Shea Meyer: Irresponsible choice |

Shea Meyer: Irresponsible choice

Irresponsible choice

I feel that the Steamboat Ski and Resort Corp. has the duty to not allow endorsements of violence against women. A week ago Saturday, Ski Corp. hired Roger Creager to perform with other artists during a music festival. Creager played his song “Everclear,” apparently the anthem for Texas country music. I hope it is not Ski Corp.’s intention to endorse violence against women, as this song suggests in the first verse:

“In my junior year, I swore I loved Miss Sherrie-Ann. One night I put some Everclear in her Dr. Pepper can.

“I thought it’d make her easy, but instead it hit her hard. I took her home and rang her doorbell, Left her lyin’ in the yard.”

At first, I questioned if I had heard the message correctly, but alas, it became “crystal clear” to me after Creager moved on to the chorus.

“If you’re thinkin’ about drinkin’, then the answer’s crystal clear. It’s the invisible intoxicant … it’s called Everclear.”

A date-rape drug, alcohol included, is defined as “a drug often having no color, smell, or taste, which is easily added to flavored drinks without the victim’s knowledge.” It is completely unacceptable for Roger Creager, who was in a leadership position, to even joke about raping a woman. Rape is not an abstract idea for many women — one in every six American women will be the victim of an attempted or completed rape in her lifetime (National Institute of Justice and The Center for Disease Control and Prevention). And, 66 percent of all rape victims know their assailants, according to the National Crime Victimization Survey. Rape is an act of power and control, sex being the medium used to achieve this.

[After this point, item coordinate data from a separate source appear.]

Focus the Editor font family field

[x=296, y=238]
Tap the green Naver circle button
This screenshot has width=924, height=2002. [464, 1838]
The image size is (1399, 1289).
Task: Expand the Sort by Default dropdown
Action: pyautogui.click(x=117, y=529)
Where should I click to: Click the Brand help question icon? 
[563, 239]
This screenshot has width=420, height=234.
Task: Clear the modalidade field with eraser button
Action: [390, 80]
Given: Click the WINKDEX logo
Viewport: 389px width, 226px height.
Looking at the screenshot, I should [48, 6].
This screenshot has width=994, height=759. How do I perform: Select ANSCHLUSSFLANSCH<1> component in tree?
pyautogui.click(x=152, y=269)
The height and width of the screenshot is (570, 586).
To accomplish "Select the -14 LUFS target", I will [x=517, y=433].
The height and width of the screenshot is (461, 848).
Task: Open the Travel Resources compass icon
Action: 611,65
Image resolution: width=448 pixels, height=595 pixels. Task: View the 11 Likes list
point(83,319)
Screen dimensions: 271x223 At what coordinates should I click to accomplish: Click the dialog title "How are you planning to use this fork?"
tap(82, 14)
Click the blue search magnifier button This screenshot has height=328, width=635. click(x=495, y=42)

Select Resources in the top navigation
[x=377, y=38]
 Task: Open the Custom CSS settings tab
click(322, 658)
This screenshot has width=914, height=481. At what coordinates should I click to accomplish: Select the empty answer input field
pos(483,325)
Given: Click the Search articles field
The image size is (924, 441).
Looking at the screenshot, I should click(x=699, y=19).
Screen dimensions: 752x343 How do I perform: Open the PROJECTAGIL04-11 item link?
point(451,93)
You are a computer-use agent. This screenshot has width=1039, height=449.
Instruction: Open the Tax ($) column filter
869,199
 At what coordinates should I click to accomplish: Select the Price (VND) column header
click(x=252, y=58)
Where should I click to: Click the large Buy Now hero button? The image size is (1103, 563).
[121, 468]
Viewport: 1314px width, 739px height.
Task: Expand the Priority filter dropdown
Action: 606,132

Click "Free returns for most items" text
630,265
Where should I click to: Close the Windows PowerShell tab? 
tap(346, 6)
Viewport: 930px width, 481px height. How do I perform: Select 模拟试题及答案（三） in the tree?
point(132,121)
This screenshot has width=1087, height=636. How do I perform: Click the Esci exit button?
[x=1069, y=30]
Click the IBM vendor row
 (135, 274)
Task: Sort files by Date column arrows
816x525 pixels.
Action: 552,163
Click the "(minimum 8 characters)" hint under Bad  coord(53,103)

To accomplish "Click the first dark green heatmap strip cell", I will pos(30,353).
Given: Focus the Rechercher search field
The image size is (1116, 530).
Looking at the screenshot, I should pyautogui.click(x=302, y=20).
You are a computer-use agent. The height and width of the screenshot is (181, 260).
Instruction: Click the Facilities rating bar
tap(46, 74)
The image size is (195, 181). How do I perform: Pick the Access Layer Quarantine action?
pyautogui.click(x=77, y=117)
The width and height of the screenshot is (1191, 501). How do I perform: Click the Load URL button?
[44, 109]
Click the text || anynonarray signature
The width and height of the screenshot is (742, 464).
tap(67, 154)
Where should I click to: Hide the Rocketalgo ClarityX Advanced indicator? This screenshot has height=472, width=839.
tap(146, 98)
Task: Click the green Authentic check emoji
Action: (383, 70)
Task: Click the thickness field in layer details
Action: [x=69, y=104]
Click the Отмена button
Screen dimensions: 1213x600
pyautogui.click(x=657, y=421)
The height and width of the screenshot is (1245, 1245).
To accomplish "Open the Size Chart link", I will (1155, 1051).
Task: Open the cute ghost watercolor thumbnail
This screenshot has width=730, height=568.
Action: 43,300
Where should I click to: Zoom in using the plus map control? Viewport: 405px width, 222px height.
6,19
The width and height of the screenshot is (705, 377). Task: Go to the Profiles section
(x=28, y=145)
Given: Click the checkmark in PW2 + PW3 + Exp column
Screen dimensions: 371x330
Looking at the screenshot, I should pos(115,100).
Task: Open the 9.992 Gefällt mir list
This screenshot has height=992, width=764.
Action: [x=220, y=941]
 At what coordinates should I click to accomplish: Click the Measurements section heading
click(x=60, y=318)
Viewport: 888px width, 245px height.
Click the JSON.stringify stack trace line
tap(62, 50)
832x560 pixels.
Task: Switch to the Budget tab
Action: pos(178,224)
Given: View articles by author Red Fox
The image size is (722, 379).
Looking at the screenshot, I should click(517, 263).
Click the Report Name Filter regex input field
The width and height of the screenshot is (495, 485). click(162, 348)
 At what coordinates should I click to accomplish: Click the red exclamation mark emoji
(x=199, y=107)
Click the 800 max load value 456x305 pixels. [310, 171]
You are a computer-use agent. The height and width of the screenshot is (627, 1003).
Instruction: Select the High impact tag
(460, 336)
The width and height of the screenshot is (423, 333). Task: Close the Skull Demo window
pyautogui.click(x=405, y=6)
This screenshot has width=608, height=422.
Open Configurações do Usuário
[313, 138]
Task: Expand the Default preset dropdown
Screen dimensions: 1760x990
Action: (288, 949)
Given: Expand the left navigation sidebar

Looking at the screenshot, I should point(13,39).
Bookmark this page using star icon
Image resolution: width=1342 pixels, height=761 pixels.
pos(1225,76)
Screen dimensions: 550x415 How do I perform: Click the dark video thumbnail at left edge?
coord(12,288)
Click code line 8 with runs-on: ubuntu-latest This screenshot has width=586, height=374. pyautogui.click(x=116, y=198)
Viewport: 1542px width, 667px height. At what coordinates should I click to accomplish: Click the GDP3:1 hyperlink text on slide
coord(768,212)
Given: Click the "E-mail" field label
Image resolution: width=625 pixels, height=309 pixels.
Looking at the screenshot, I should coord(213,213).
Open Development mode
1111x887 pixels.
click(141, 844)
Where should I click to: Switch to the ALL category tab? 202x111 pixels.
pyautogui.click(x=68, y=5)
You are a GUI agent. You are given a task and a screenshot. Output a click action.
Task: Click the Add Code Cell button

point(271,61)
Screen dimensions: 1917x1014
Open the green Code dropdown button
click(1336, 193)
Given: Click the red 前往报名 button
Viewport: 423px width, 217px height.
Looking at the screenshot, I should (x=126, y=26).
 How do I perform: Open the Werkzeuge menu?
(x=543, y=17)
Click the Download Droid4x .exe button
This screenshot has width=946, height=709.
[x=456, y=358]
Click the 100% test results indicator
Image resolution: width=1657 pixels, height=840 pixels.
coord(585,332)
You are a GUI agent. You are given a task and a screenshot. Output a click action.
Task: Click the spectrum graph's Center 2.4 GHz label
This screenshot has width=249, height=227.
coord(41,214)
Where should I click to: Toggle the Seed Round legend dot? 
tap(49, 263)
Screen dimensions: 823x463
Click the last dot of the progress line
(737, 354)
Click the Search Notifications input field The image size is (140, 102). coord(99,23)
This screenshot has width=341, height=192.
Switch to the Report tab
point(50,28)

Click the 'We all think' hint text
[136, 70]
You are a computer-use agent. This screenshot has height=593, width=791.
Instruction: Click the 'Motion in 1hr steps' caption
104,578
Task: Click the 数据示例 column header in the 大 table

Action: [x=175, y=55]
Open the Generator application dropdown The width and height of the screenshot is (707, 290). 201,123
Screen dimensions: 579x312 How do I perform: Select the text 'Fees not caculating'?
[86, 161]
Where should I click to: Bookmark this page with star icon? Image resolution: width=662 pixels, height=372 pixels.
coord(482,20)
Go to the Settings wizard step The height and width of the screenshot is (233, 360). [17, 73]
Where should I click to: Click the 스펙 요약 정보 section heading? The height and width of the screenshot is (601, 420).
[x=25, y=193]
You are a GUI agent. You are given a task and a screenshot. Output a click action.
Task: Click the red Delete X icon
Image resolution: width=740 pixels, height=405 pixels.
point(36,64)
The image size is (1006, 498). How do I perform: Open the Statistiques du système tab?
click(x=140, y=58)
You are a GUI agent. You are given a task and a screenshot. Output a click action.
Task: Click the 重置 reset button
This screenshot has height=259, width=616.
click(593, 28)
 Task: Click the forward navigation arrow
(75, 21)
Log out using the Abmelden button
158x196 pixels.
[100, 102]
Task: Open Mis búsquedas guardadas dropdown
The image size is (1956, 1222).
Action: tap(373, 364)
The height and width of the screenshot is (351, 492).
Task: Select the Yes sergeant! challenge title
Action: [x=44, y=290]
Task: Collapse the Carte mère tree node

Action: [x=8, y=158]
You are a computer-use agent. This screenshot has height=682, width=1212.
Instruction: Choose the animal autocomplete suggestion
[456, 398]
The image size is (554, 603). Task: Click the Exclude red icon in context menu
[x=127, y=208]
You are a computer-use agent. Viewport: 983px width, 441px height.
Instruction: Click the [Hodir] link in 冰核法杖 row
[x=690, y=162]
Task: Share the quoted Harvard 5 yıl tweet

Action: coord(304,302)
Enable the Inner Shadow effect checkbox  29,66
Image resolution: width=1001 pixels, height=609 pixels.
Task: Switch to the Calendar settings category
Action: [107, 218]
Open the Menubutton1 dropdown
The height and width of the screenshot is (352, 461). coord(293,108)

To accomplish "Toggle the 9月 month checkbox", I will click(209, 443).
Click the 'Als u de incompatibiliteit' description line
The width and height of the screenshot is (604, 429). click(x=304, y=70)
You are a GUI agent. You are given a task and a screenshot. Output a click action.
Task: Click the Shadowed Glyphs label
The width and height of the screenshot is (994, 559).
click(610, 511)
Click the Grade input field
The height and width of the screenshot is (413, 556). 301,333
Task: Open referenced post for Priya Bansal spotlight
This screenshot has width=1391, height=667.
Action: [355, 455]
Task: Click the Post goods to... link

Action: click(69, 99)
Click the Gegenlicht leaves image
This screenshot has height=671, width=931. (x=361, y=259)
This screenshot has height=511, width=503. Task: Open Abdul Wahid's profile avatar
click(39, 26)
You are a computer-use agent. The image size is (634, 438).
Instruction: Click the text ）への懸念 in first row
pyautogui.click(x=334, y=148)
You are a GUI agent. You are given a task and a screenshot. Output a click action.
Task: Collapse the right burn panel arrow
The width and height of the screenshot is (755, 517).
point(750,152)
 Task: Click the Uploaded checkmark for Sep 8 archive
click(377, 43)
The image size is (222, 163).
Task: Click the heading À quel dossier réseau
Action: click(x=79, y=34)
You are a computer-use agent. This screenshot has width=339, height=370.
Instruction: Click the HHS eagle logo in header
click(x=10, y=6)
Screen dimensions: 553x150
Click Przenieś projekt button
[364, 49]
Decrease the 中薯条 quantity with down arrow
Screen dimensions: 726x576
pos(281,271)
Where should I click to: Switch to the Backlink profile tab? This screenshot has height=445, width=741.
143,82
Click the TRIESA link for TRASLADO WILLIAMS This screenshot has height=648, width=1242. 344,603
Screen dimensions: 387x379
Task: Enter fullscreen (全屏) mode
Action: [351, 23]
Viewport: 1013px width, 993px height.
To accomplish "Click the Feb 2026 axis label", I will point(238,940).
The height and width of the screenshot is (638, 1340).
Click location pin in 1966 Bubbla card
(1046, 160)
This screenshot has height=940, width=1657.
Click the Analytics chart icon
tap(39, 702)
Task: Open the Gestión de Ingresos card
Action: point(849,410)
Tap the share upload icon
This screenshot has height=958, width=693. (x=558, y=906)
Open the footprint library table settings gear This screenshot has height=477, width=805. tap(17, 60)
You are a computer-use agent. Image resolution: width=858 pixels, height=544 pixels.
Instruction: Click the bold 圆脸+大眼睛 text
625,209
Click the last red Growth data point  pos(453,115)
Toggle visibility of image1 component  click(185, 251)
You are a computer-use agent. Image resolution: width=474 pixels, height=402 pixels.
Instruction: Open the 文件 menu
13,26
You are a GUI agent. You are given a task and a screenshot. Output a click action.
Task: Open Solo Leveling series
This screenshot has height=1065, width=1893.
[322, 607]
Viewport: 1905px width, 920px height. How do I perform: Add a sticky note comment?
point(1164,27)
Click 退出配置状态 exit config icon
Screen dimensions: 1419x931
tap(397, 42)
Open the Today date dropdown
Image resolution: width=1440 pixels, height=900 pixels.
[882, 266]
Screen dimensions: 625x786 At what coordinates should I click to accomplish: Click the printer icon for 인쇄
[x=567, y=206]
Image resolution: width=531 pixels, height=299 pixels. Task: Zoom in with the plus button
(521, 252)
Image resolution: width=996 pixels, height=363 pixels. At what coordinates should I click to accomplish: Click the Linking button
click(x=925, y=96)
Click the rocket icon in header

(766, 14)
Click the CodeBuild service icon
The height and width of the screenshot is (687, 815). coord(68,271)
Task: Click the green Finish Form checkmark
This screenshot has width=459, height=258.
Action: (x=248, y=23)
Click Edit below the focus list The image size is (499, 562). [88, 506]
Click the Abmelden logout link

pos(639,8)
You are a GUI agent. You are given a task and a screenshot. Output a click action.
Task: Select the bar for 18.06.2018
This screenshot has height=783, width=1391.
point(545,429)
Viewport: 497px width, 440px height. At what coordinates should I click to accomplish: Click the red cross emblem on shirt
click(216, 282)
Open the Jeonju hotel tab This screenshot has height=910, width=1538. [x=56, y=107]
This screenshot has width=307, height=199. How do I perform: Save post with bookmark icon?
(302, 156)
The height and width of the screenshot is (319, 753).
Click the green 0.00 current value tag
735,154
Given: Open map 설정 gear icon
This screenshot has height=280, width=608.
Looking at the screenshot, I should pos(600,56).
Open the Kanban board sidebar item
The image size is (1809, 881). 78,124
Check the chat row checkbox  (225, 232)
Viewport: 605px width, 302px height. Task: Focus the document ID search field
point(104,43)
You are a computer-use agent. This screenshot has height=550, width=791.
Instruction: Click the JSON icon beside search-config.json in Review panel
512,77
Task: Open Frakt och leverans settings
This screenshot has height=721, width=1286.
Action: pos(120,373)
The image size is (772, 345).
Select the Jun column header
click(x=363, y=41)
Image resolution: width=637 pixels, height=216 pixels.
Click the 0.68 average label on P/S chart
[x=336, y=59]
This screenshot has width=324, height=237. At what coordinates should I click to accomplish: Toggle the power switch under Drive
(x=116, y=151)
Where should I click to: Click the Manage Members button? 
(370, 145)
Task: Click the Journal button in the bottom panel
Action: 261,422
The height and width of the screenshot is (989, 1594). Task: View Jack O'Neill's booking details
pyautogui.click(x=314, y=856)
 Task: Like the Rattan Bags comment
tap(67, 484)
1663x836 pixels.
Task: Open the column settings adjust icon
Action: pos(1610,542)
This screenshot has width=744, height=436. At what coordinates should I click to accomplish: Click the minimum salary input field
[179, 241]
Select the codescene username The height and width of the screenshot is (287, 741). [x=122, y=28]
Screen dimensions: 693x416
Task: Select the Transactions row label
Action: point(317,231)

I think Ski Corp. needs to take more responsibility in upholding a truly “safe space” for its community by not allowing artists to promote the violent oppression of women. This is not to say that Roger Creager’s right to free speech is to be limited; it is simply saying that Ski Corp. has the duty and the right to book performers whose content is appropriate.

I propose that before booking an artist, Ski Corp. should include in the contract what is and is not appropriate, specifically that no person should be advocating or boasting of the violent oppression of a group of people. If an artist, having agreed to these terms, fails to respect the contract, they should no longer be allowed to perform at the mountain.

This is a serious issue, one that the city of Steamboat and Ski Corp. need to address.